The biological significance of vitamin D receptors expressed by glioblastoma and
other glial tumours is still unclear. In an effort to clarify this issue we
studied the effects of increasing concentrations of 25-dihydroxyvitamin D3 and
its metabolite 1 alpha,25-dihydroxyvitamin D3 on two human glioblastoma cell
lines. Both substances were capable of inducing a significant (> 50%) reduction
in growth of the two glioblastoma cell lines at dosages over 5 microM. When the
HU 70 cell line was treated by increasing dilutions of 25-dihydroxyvitamin D3
combined with 1 microM all trans-retinoic acid, significant inhibition was
apparent even after addition of 25-dihydroxyvitamin D3 in the nanomolar range.
Reduction of growth index was mainly due to induced cell death. Our results
provide in vitro evidence that vitamin D metabolites alone or in combination with
retinoids may be potentially useful agents in the differentiation therapy of
human malignant gliomas.

 

[lollipop]

@lisaferraro , someone posted an excellent reply from Ray in the email advice thread [my bolding added]



Here are the VERY long references :)

This is fantastic @aquaman

 

[Travis]

So Leucine-restriction and not only Methionine-restriction is a way of mimicking fasting?

I have only very rudimentary understanding of the mTOR/AMPK pathway "dualism", a theme often variated in life-extender circles, but it seems to me that some aspects of this duality are vice-versa in the brain and the Rest of the body. What activates one pathway in the peripheria might activate the other in the CNS.

I think the brain initiates autophagy a bit later that most body locations because it has access to so much blood; I would imagine that it'd be exposed to leucine from autophagy elsewhere in the body for longer.

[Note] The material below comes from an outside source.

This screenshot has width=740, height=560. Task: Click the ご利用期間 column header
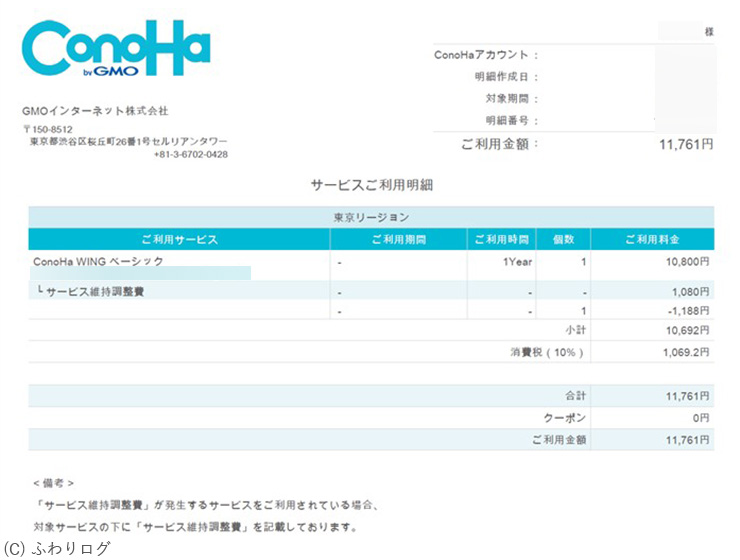[398, 240]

But other things also appear to interact with the mTOR pathway besides leucine and rapamycin, so it would be expected to respond a bit differently due to the different milieu inside of each cell (i.e. cAMP). Each cell in each specific location also has different corepressors in the nucleus, prevent inappropriate DNA from being transcribed. Remember, all cells were at one time identical and have all stemmed from the mitosis of just one cell (1 ⟶ ¹⁄₂ + ¹⁄₂ ⟶ ¹⁄₄ + ¹⁄₄ + ¹⁄₄ + ¹⁄₄)—the ova, which had needed to be differentiated into other cell types and kept that way. You'd think steroid hormones, peptide hormones, oxygen gradients, pH gradients, nitric oxide, calcium, and eventually blood pressure gradients would all contribute to this process. So the simple fact that corepressors exist strongly imply that some cells will respond differently to stimulus which would normally lead to the transcription of the DNA segment onto which said corepressor is attached. Besides have experimental confirmation, there is a philosophical need for such a thing; there needs to be nuclear factors which keep a differentiated cell expressing a unique genome while containing the entire DNA library in its nucleus.

Despite the difference between cell types, I have read of nothing more effective and reliable at influencing autolysis than leucine and rapamycin.

 

[Travis]

He's talking about your "most people who eat meat are chubby". 97% of the population in the US eat meat. It's like saying most people who drink water are chubby. Or most people who use a phone are chubby.

You don't actually think I was actually trying to make an argument now? I was merely responding to one projected stereotype by intentionally projecting one of my own—just to make a point.

Nonetheless, I think you'll be able to find a strong correlation between body weight and certain foods even after adjusting for 'car ownership.' [?]